GVC Holdings is putting growth in Germany at the top of its agenda in 2017 as the operator looks to ramp-up marketing investment and return the bwin brand to the head of the market.
Speaking following the publication of its full-year results last week, GVC chief executive Kenny Alexander said Germany had been the group’s best performing territory in 2016, and a market where bwin had been able to recoup some of the ground lost in previous years.
Germany contributed around 23% of total GVC revenues in 2016, more than any other market, with the year-on-year uptick estimated at around 11% year-on-year.
The bulk of this growth was the result of increased gaming revenues via the bwin brand, although Alexander said improvements to sportsbook product and risk management also returned notable contributions.
The chief exec also said the firm was in the process of restoring bwin to the position of ‘market aggressor’ following a period of relative inactivity.
He described bwin as “the biggest brand in Germany” and said additional resources would be focused on marketing, which would include increased television exposure in the lead up to the new football season.
“The previous management decided that they didn’t really want to grow the German market – they were worried about regulation and decided they would reduce their investment in that market and became less aggressive,” Alexander said.
“The fact is that while the bwin brand is very strong in mainland Europe, it is at its strongest in German speaking markets. But while bwin retreated, Tipico piled in, bet-at-home piled in, and we continually lost market share.
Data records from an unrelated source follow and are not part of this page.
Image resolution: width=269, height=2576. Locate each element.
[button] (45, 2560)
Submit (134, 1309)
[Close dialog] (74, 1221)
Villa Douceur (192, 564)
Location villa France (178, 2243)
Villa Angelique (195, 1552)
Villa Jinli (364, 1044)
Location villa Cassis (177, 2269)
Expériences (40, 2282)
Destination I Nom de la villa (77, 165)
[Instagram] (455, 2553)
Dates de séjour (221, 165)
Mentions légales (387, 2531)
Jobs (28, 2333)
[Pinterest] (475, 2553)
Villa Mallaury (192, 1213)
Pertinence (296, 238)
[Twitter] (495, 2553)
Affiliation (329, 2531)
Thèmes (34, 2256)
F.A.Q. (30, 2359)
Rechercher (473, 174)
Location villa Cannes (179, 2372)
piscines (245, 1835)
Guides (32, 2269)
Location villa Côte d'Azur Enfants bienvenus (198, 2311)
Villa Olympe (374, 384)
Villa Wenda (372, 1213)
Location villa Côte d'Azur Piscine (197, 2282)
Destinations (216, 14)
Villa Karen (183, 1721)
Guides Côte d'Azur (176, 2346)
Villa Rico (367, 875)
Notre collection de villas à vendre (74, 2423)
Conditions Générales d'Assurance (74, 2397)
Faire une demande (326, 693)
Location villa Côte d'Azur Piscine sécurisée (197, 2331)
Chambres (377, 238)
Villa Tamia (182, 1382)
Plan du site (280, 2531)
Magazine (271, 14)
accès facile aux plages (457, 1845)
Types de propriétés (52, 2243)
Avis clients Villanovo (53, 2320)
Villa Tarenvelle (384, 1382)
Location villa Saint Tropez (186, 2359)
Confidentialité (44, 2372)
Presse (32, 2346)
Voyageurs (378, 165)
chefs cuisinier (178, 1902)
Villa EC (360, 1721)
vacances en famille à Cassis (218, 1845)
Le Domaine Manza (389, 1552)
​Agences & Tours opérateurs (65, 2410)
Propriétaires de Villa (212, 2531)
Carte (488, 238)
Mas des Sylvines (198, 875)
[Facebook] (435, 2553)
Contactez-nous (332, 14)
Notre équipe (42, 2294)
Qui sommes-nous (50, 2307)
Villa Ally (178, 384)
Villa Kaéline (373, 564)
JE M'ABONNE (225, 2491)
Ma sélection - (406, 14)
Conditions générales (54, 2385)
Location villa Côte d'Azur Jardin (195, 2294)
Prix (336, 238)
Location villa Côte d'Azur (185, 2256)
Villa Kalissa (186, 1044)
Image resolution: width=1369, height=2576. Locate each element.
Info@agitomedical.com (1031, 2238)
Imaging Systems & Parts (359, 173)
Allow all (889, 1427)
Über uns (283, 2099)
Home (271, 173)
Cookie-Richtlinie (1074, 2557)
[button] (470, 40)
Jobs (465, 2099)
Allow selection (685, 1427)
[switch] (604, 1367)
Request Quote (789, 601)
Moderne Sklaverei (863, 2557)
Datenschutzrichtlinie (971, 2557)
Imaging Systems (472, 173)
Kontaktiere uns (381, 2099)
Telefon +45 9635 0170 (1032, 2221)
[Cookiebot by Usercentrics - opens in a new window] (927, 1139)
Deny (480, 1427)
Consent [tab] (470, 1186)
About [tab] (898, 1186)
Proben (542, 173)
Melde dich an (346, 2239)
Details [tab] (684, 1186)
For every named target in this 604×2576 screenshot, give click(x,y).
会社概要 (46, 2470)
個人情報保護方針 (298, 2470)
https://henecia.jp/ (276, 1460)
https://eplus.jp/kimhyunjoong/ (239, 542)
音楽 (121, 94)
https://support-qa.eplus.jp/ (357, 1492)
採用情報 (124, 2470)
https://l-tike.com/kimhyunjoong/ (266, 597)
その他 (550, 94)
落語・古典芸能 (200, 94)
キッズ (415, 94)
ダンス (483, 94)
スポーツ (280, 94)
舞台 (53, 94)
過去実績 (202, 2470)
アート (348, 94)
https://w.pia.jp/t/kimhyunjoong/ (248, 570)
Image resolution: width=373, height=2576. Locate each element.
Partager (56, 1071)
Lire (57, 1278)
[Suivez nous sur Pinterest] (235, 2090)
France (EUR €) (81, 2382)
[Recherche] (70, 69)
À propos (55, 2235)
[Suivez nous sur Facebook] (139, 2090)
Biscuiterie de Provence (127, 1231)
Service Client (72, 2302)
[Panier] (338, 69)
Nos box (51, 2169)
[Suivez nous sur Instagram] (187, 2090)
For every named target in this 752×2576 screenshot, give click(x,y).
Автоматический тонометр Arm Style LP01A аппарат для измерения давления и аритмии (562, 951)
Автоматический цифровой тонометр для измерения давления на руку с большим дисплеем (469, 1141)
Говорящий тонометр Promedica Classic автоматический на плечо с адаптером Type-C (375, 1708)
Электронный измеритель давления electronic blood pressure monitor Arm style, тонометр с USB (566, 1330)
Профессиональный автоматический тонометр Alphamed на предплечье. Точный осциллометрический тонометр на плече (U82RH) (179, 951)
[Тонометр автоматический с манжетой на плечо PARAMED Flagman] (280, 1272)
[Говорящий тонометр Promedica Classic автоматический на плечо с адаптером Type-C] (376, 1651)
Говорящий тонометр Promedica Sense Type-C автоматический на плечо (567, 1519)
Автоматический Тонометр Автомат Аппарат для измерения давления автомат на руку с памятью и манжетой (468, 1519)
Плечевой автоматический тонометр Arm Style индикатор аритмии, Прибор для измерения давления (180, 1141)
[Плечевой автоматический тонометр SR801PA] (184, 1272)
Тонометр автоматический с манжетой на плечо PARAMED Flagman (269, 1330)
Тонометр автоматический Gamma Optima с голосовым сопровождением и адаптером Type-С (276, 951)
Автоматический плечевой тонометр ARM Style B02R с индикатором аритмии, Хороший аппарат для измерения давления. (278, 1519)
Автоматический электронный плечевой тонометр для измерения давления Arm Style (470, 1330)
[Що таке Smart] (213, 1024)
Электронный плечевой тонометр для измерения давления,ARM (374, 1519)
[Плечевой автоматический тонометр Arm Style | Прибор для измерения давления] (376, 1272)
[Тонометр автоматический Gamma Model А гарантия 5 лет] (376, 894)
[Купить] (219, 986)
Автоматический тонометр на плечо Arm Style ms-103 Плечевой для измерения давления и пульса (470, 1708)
“We have become more aggressive in the German market and are beginning to recover market share, and the return we are getting on our investment is very good,” he added.
Within its results, the firm revealed marketing investment was set to rise from 17% of NGR in 2016 to 24% this year, and Alexander indicated Germany would receive a healthy chunk of that increase.
Alexander was also upbeat about the regulatory situation in Germany. GVC recently learned it would be one of 35 operators to receive a sports betting licence in 2018, while German federal states are expected to review the potential regulation of gaming verticals later this year.
The likes of Sky Bet are due to enter the market and Alexander said he expected increased competition as the outlook for Germany improved.
However, the CEO said bwin’s history in Germany meant he was confident the opportunities regulation would bring would be greater for GVC than for any newcomers.
“We are regaining market share and bwin is the biggest and most popular brand in Germany,” Alexander said.
“When the market regulates properly people can come in, but we’ve been there for 15, 16, 17 years – bwin is well established, it’s trusted, people know who it is and it’s seen as a German brand.”
He went on: “I’d rather they [Sky Bet] didn’t launch but I’m not losing much sleep about it.
“Sky Bet would probably lose as much sleep as if I was going into the UK with bwin. They are great operators in the UK where they are established, but bwin is well established in Germany, we’ve been there for years and know the market well,” he added.